Exogenous AGEs and spontaneously produced endogenous AGEs interact through various signaling pathways and several AGEs receptors. AGEs bind into the extracellular transmembrane receptor and initiate signaling cascades. Among several receptors, the receptor for advanced glycation end products (RAGE) is a central transduction receptor of AGEs. RAGE, which is encoded on chromosome 6 near major histocompatibility complex III, is incorporated into a member of the immunoglobulin superfamily and recognized by its three-dimensional form rather than by specific amino acid sequences [24]. RAGE is expressed everywhere at a low level of RAGE ligand: endothelial cells, macrophages, monocytes, neurons, vascular smooth muscle cells, or chondrocytes [25][26]. However, RAGE is activated with an increase in the level of RAGE ligands in inflammation and its related responses.

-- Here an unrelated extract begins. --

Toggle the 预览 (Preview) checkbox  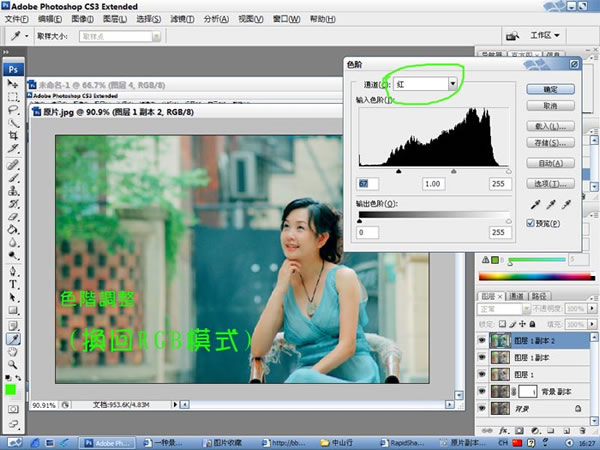click(x=532, y=224)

Thus, RAGE regulates inflammation via NF-ĸB, TNF-α, oxidative stress, and dysfunction of endothelial cells in type 2 DM [27]. In addition to the membrane-bound form of RAGE, there are two types of circulating soluble RAGEs (sRAGE) without transmembrane and cytoplasmic domains [28]. sRAGE is produced by cleavage of the cell surface receptor (cRAGE), which is generated by matrix metalloproteinases (MMPs) or by alternative splicing of endogenous secretory RAGE (esRAGE) [29]. Ligand binding enhances RAGE shedding, and serum sRAGE is considered representative of tissue RAGE expression [30]. Isoforms such as sRAGE and esRAGE bind RAGE ligands and block the interaction between membrane RAGE and cellular responses [31]. However, the exact function of sRAGE remains uncertain.

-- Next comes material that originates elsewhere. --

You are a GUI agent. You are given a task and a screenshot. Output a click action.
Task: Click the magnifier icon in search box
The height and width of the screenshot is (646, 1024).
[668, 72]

There is evidence of an increase in low-grade inflammation in type 2 DM. High levels of AGEs in type 2 DM patients are correlated with increased RAGE mRNA expression, protein carbonyl levels, and lipid peroxidation [32]. Moreover, the activation of signaling cascades, including NF-ĸB, and oxidative stress from AGE/RAGE interactions stimulate inflammation and tissue injury through the expression of vascular cell adhesion molecules, monocyte chemoattractant protein-1, endothelin-1, and plasminogen activator inhibitor-1 (PAI-1), and these factors are involved in vascular and tissue damage [33][34]. Therefore, AGEs with RAGE act as surrogate markers of inflammation, and their levels increase in chronic metabolic-inflammatory disorders [26].

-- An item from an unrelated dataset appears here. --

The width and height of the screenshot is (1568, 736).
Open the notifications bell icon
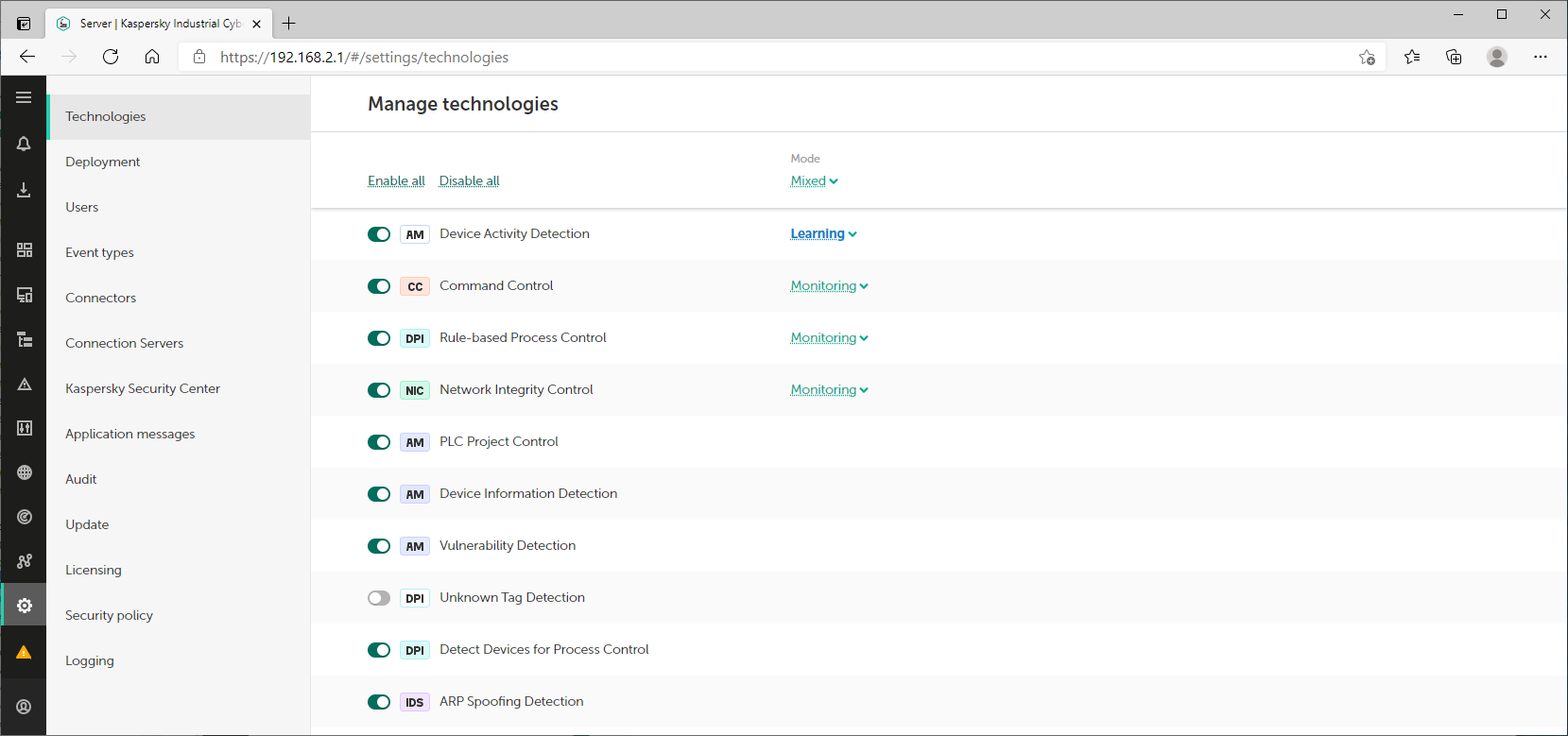tap(24, 144)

In addition to RAGEs, the other classes of receptors are scavenger receptors, such as Stab1and Stab2, and AGE receptors (AGERs), such as AGE-R1~AGER [35][36]. These receptors can recognize and bind AGE ligands without the transduction of cellular signaling after engagement by AGEs. They have a role in the detoxification of AGEs and of AGE-specific ligand binding with degradation [37]. The expression of AGE-R1 was decreased, and AGE levels were elevated in DM patients [38][39]. AGE-R3 is hyperactive with hyperglycemia and high levels of AGEs [40].

4. Pathogenesis of Diabetic Vascular Complications and AGEs in Type 2 DM

Chronic complications of type 2 DM are caused by structural or functional modification of the vasculature. Structural modification results from extracellular or intracellular proteins or polypeptides that are vulnerable to modification by AGEs [41]. AGEs are found in the serum, the vasculature, the retina, and various renal compartments, such as the glomerulus and basement membrane [36]. Therefore, AGEs are involved in damage to multiple tissues or organs in type 2 DM after long-term exposure to hyperglycemia. Chronic hyperglycemia in uncontrolled type 2 DM accelerates the accumulation of AGE precursors, such as MGO, and activates the protein kinase C pathway, followed by increases in oxidative stress and inflammatory cytokine levels. Along with AGE accumulation, the AGE–RAGE axis is correlated with diabetic complications in patients with type 2 DM. Long-term DM complications are mainly categorized as microvascular complications, such as diabetic retinopathy (DR), nephropathy (DN), and peripheral neuropathy (DPN), and macrovascular complications, including cardiovascular disease, cerebrovascular disease, and PVD.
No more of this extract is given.